Immunohistochemistry The sections were deparaffined, boiled and retrieved in citric acid buffer for 10 min. Then, the immunohistochemical SABC method was used according to the specification of SABC kit (Bositer Biotech Co, Wuhan, China). The known positive sections were used as a positive control. Phosphate buffered solution (PBS) instead of the primary antibody was used as a negative control in each experi-ment.
RESULTS
HE stain At 0 week, the intima of vessel was damaged and internal elastic lamina was exposed after BED (Fig 1A). However, the degree of intimal thickening was markedly greater at 4 week than that at 0 week, and the ECM accumulated greatly (Fig 1B). At 6 and 8 week, ECM accumulation was reduced gradually (Fig 1C, 1D). These suggested that 4 week after BED of rabbit iliac artery was the best stage to observe the protective effect of PNS on endothelium after BED. In PNS 30 or 50 mg/kg treated-groups ECM accumulation was greatly decreased but no change was observed in PNS 10 mg/kg group compared with saline control (Fig 2).

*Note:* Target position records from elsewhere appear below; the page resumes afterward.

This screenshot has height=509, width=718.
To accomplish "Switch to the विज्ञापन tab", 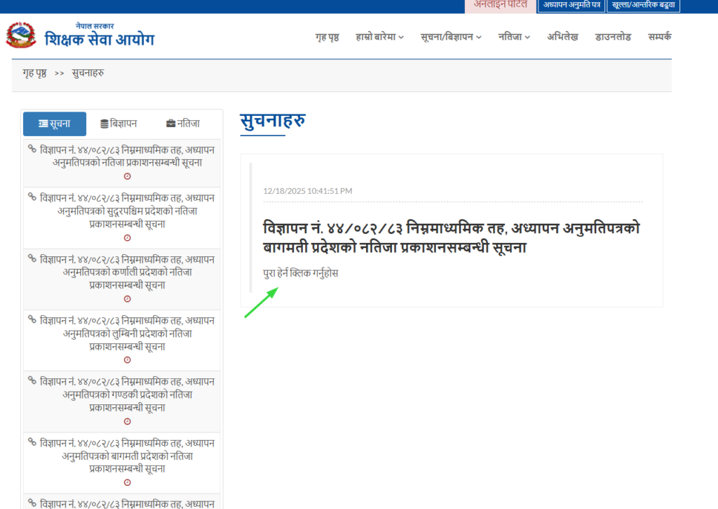I will (x=118, y=124).
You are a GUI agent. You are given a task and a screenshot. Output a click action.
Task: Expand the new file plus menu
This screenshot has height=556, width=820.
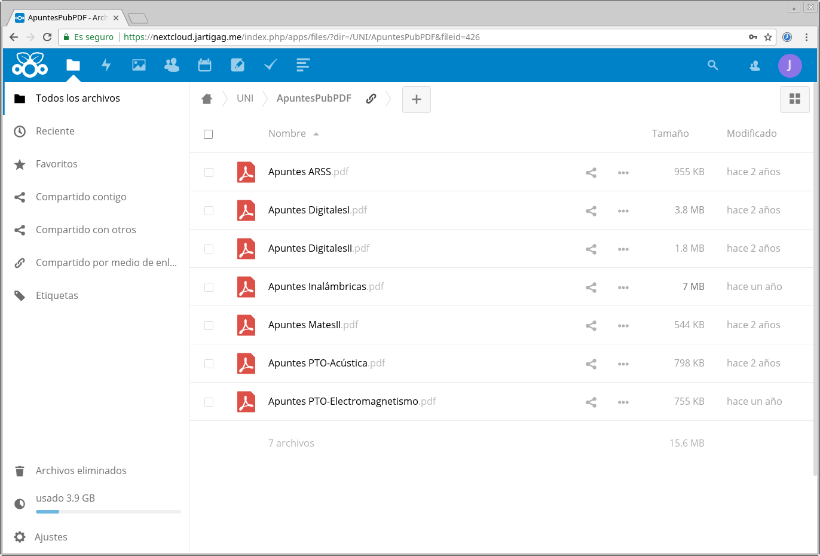coord(417,99)
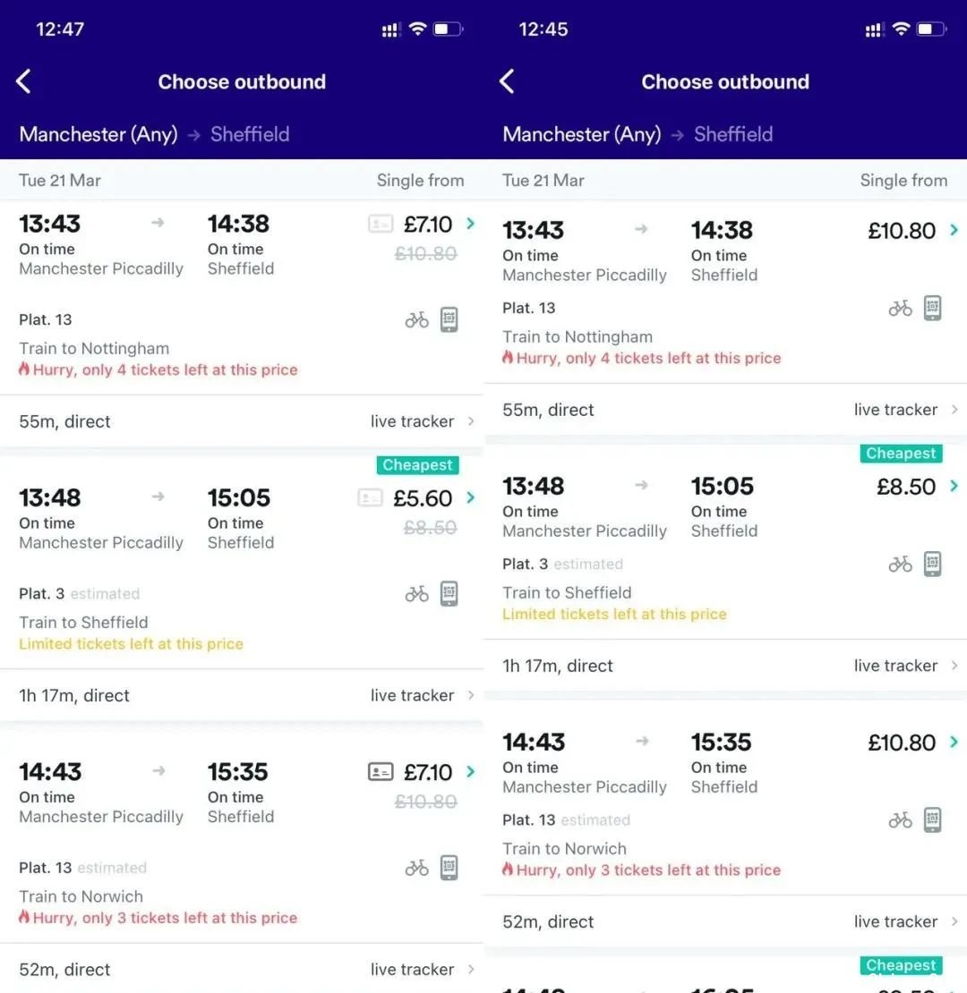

Fig 1. Morphologic changes of rabbit iliac artery after BED. A-D: 0, 4, 6, and 8 week after BED; E: normal control. HE stain. ×33.

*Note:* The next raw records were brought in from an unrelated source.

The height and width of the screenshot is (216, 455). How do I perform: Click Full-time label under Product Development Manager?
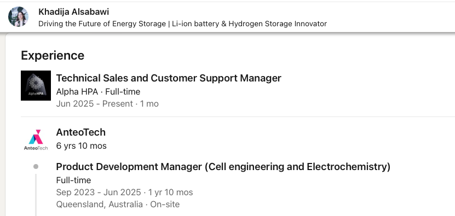coord(73,180)
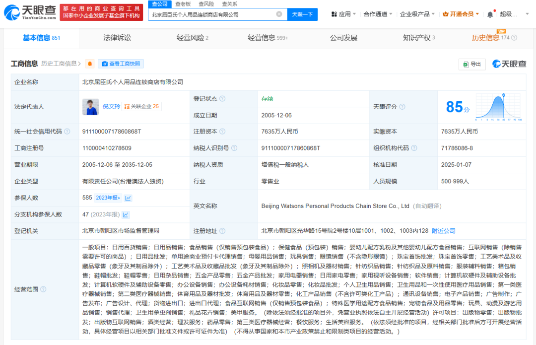This screenshot has height=345, width=536.
Task: Click the chart icon beside 47 分支机构参保人数
Action: coord(126,214)
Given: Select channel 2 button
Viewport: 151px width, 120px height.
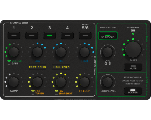Looking at the screenshot, I should point(32,36).
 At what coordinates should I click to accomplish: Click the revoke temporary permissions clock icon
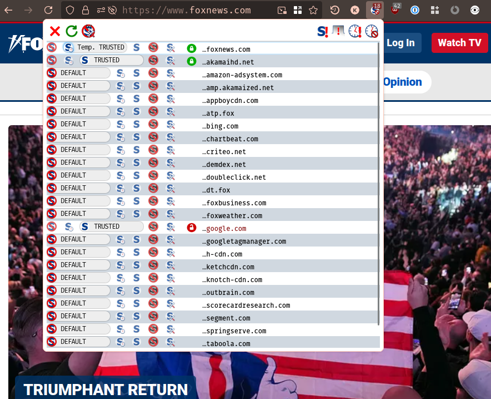(x=371, y=32)
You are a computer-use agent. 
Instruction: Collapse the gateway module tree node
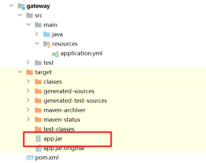pyautogui.click(x=12, y=6)
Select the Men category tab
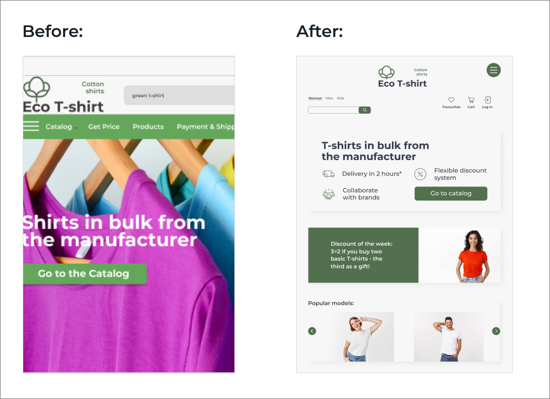 coord(329,98)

Fig 2. Protective effect of PNS on rabbit iliac artery at 4 week after BED. A: saline group; B-D: PNS 10, 30, and 50 mg/kg. HE stain. ×33.
Scanning electron microscopy Endothelial cells were partially lossed and basal lamina was damaged at 0 week after BED (Fig 3A). At 4 week, vascular endothelium were repaired to some degree. But the surface of endothelial cells remained distorted and intercellular space remained large (Fig 3B). From 6 to 8 week after BED, the intima was repaired significantly compared with that at 4 week but still had a little difference compared with saline control (Fig 3C, 3D). In saline control group endothelial cells showed normal fusiform with intact borders (Fig 3E).
Fig 3. Scanning electron micrograph of luminal surface of rabbit iliac artery after BED. A-D: 0, 4, 6, and 8 week after BED; E: normal control. ×500.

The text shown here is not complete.